In an ancient account of London, Mellitus, the first Bishop of London, is said to have erected his church on the site of a pagan Roman temple. The areas of all European cities were in those days what would now be called very small ; so much so that it is not too much to assume, with the configuration of the site of London in view on the map before you, the formation of which has not much changed, and the area of which was regulated by the natural physics of the site, that the site of such Roman temple was on some part of the elevated land occupied by St. Paul's Cathedral.

This, though mere assumption, cannot be—topographically speaking-very wide of the mark.

On the same principle of assumption, it may not be too much to suppose that such Roman temple had succeeded one founded by the pre-Roman inhabitants, not Keltic, but some of the Baltic people, Hermiones, or others, nations now called Scandinavian, then unnamed, but such were

no doubt among the maritime visitants of London, then also unnamed, so far as its history is known to us.

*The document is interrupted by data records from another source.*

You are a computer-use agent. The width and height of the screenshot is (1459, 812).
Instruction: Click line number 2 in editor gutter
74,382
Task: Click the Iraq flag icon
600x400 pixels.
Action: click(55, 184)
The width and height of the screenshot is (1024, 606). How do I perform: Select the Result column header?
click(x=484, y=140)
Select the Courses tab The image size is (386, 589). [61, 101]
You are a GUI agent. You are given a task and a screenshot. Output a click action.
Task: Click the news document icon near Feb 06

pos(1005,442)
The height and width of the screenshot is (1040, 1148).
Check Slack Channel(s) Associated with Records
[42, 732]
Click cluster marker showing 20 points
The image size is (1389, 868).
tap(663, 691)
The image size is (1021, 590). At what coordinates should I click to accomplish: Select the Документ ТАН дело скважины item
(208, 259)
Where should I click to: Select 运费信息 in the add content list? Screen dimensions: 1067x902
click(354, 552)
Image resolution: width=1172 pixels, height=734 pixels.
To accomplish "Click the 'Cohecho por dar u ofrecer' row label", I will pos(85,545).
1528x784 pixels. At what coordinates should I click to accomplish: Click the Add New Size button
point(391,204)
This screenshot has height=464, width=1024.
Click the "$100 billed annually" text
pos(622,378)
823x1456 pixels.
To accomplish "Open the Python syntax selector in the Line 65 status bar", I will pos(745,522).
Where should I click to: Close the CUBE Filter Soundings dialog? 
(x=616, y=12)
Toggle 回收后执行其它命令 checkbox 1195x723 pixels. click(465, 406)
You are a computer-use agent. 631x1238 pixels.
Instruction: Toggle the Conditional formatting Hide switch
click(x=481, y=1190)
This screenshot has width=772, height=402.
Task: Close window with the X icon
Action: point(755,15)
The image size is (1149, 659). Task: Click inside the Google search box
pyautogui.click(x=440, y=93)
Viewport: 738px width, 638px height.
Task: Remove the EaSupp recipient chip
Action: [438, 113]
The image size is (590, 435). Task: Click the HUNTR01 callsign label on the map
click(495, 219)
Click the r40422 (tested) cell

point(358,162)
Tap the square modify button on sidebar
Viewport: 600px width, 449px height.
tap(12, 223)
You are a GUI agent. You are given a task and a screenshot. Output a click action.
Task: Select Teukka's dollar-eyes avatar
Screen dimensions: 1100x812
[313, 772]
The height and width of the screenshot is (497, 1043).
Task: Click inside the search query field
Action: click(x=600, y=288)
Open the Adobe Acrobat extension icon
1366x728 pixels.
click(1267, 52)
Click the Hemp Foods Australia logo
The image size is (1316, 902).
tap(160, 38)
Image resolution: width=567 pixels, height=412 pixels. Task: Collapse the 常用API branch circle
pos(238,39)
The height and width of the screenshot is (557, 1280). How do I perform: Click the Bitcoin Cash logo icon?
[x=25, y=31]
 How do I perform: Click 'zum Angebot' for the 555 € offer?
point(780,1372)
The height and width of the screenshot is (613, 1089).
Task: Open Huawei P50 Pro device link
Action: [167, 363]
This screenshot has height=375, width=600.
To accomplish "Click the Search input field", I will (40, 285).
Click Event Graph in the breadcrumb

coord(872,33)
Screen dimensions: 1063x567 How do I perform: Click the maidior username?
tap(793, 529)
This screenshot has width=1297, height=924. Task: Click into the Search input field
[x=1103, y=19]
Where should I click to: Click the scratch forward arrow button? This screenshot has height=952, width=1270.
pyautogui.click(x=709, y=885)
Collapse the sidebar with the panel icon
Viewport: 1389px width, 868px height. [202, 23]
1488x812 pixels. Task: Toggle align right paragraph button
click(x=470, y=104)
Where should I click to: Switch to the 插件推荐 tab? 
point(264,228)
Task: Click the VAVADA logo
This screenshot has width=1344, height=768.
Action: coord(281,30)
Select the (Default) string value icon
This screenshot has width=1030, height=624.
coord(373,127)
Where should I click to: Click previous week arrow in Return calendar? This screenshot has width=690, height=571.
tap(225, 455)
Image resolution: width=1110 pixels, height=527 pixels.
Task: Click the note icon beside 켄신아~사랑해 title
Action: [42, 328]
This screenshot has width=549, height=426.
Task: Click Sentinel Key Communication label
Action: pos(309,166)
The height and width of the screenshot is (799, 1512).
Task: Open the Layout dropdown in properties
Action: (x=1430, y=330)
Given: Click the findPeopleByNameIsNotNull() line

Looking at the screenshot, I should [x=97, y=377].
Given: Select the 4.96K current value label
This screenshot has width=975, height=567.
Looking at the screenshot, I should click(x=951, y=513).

Assuming ancestors of any branch of the Scandinavians, and the possibility of their old customs assimilating to those of Norway before the latter became Christianised, there would have been a Hof or pagan temple. There are features in these natural elevations now occupied by St. Paul's, that must have attracted these early pagan people to select the spot for one of special worship.

There is an account of a quantity of bones of oxen being found when old St. Paul's was erecting. The hasty conclusion was that they were the remains of sacrifices to Apollo or Diana, and that they were near a temple of Diana ; this conclusion was vague and uncertain, and historians began to discredit the value of the discovery of the bones, because of the unproved assertions as to the temple. But there appears to have been a temple where Bishop Mellitus planted his church.

When my friend, the late Mr. Roach Smith, found several cavities in places distant from St. Paul's, in which were bones of oxen, etc., it was considered-probably correctly—that these were places of refuse, and on that ground it was at once concluded the bones previously connected—without foundation—with a supposed temple to Apollo or Diana, were also a refuse deposit. But the position argues against that, as the ancients were rigid against defilement of their sacred sites.

Near an old pagan Hof or temple in Iceland, in an unfrequented part towards the interior, I found two undisturbed very symmetrical tumuli. With the consent of the Lutheran priest whose church was near the site of the old Hof, I made a careful excavation, bisecting them, and so obtaining sections of each.

They were carefully arranged, and so uniform that they told a story of the old religion.

I had encountered, previously and subsequently, several kitchen middens or refuse deposits; the tumuli were quite different in every respect from the middens; they evidently commemorated a succession of similar events, and for reasons given in the Saga Bookapparently the succession of Priest kings, the two offices being combined with these people in pagan times. The layers—as shown on the diagram-consisted of bones of sheep and oxen, evidently sacrificed, and the positions of the tumuli were in studied proximity to the old temple.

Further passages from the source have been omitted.